■ **Provided text**:
--- start ---
TransWikia.com

How do I remove the first 300 million lines from a 700 GB txt file on a system with 1 TB disk space?

Unix & Linux Asked by Kris on December 4, 2020

How do I remove the first 300 million lines from a 700 GB text file
on a system with 1 TB disk space total, with 300 GB available? 
(My system has 2 GB of memory.) 
The answers I found use sed, tail, head:

But I think (please correct me) I cannot use them due to the disk space being limited to 1 TB and they produce a new file and/or have a tmp file during processing.

The file contains database records in JSON format.
--- end ---
■ **Collected material**:
--- start ---
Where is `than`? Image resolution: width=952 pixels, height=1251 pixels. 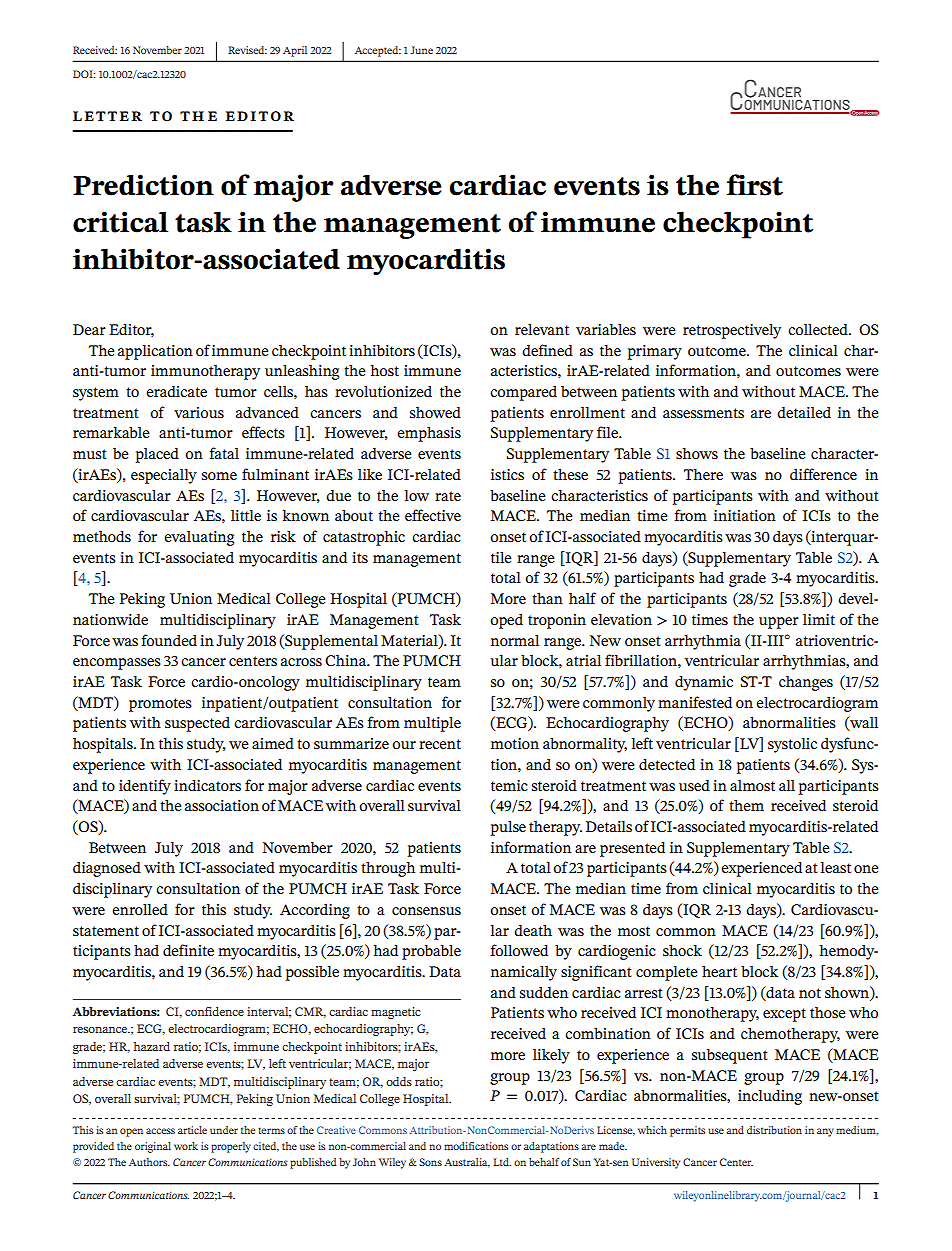 than is located at coordinates (547, 598).
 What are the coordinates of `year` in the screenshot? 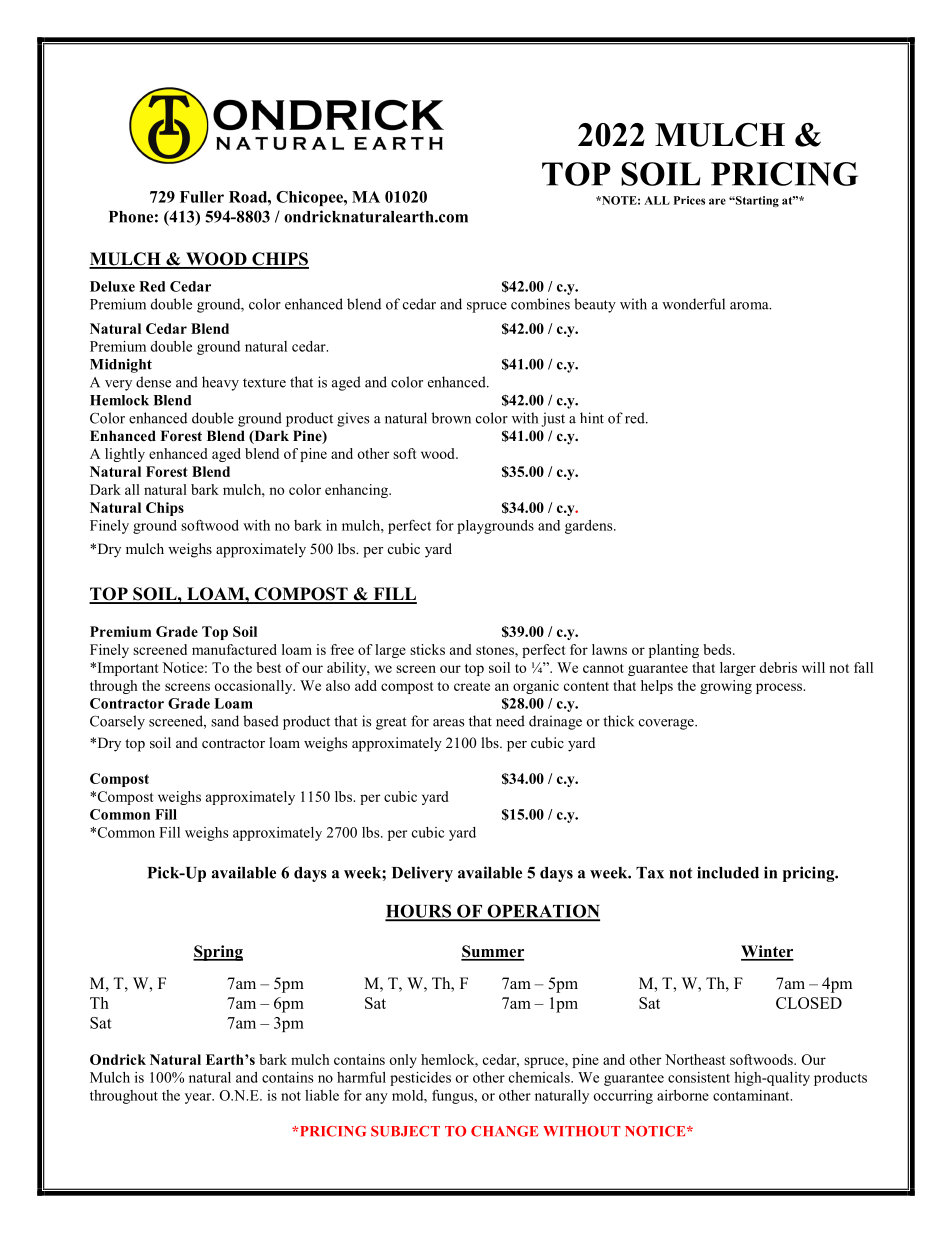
--- end ---
■ **Tasks**:
1. Translate this sentence from the forum question about the 700 GB text file into Spanish: "The file contains database records in JSON format."
2. Return the passage of the forum question about the 700 GB text file from "The answers I" up to and including "in JSON format.".

■ **Written responses**:
1. El archivo contiene registros de base de datos en formato JSON.

2.
The answers I found use sed, tail, head:

But I think (please correct me) I cannot use them due to the disk space being limited to 1 TB and they produce a new file and/or have a tmp file during processing.

The file contains database records in JSON format.